Изменить размер шрифта - +
Лера отвезла его в Шереметьево, поцеловала у самого барьера и смотрела, как он идет, не оглядываясь, уже отделенный от нее толпой у таможенных калиток, и почти неразличимый дым от сигареты вьется за ним.

Да, это было ровно год назад, тоже в марте. Только тогда холодно было, снег лежал на полях вдоль шоссе и лепился к стеклу ее серебристой «Ауди», почти так же мешая видеть дорогу, как мешали слезы.

Мама была с Аленкой в подмосковном санатории – она всегда туда ездила весной, принимала процедуры от гипертонии, – и Лера не стала заходить домой. Зоське она позвонила из машины и сказала, что хочет взять отпуск – на неделю, не больше.

– Поедешь куда-нибудь? – пробормотала разбуженная Зоська. – Смотри, второго апреля Альбертини приезжает, ты же знаешь, что…

– Никуда не поеду, – сказала Лера. – Здесь буду, но работать не могу… Митя уехал, Зось.

– Совсем? – Зоськин голос в трубке стал испуганным.

– Нет, до конца недели…

– Так что ж ты меня пугаешь! – возмутилась Зоська. – Я думала, вы поссорились.

К счастью, Зоське, соседке и подружке, ничего не нужно было объяснять: она знала Митю столько же, сколько и Лера, даже влюблена в него была когда-то. Лере, по правде говоря, всегда казалось, что Зоськина любовь к Мите, трогательная и безответная с самого детства, – это и есть то, что не проходит никогда. Но – прошла, иссякла как-то, и Зоська сама ей сказала однажды:

– Я и сама, Лер, не знаю, почему… Наверное, мне этого вообще не дано – бывает же такое, правда? Я, знаешь, однажды подумала: а вот что бы было, если б я с ним жила? Ну, каждый день – просыпалась с ним, завтракала, ужином его кормила? И так мне тоскливо стало, Лер, передать тебе не могу! Не хочу я этого, понимаешь? Даже с Митей, хотя его ни с кем сравнить нельзя… Но моя жизнь – это моя жизнь, мне нелегко далось ее устроить, почему я ее должна с кем-то делить? Все равно быт все съест – какая разница, через месяц или через год? Нет, ты себе думай как угодно, а по мне: мужчина должен приходить и уходить, иначе его выдержать невозможно, будь он хоть ангел небесный!
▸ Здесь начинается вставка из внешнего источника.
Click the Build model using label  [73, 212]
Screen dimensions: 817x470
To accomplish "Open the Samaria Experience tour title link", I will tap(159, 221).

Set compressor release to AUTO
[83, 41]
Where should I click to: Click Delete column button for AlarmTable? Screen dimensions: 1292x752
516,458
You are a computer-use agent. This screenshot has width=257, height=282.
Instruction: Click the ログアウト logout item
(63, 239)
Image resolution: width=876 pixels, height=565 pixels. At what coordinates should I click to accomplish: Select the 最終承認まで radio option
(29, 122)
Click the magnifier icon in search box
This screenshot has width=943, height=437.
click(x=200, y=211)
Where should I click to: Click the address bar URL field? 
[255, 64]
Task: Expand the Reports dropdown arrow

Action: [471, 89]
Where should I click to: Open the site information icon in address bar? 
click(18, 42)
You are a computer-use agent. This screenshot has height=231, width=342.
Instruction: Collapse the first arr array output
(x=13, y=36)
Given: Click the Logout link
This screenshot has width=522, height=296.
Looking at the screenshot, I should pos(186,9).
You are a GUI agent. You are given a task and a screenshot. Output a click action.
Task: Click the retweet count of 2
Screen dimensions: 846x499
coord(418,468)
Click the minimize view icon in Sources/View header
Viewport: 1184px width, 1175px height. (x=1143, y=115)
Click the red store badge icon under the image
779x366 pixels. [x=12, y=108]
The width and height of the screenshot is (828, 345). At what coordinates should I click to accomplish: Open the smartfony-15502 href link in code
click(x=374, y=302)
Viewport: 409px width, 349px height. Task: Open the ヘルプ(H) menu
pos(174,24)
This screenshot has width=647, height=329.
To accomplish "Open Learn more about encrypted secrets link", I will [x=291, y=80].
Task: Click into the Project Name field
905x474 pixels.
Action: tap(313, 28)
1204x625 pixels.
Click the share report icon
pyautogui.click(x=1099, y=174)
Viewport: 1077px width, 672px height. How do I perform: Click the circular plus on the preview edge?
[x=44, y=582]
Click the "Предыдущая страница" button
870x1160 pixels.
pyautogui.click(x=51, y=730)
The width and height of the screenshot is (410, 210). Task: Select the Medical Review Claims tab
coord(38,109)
Она решительно шмыгнула острым носиком, и Лера улыбнулась, глядя на нее. Ей прекрасно были известны Зоськины феминистские взгляды, и она никогда с ней не спорила. Быт так быт, пусть думает как хочет.

Этот разговор происходил еще до Мити, но Лера и тогда была уверена в том, что никакой быт в этих делах ни при чем. Да она его и вообще не замечала, быта, все делала играючи еще тогда, когда не было возможности пригласить домработницу, а за стиральным порошком приходилось часами стоять в очереди. И разве из-за быта они расстались с Костей?

А о том, что происходило между нею и Митей, вообще невозможно было рассуждать в этих обыденных словах…

– Я дома буду, Зося, – повторила Лера. – Но вы мне не звоните, хорошо?

В конце концов, турагентство «Московский гость» работало как часы, и не в последнюю очередь ее стараниями. Могла себе позволить неделю отдыха его неутомимая президентша?

Лера открыла дверь Митиной квартиры и остановилась на пороге, словно не решаясь войти. С тех пор как умерла Елена Васильевна, а Сергей Павлович уехал в Штаты, Митя жил здесь один, да и то бывал наездами. И квартира казалась Лере безмолвной, как музей.

Она столько раз бывала здесь, она знала каждую картину, висящую в гостиной, – эскизы Коровина и Левитана, подаренные авторами деду Елены Васильевны, и портрет Митиного прадеда, профессора Московской консерватории Гладышева, написанный Серовым, и гравюры, привезенные из Германии…

Она не могла оставаться здесь без Мити, но и уйти отсюда не могла.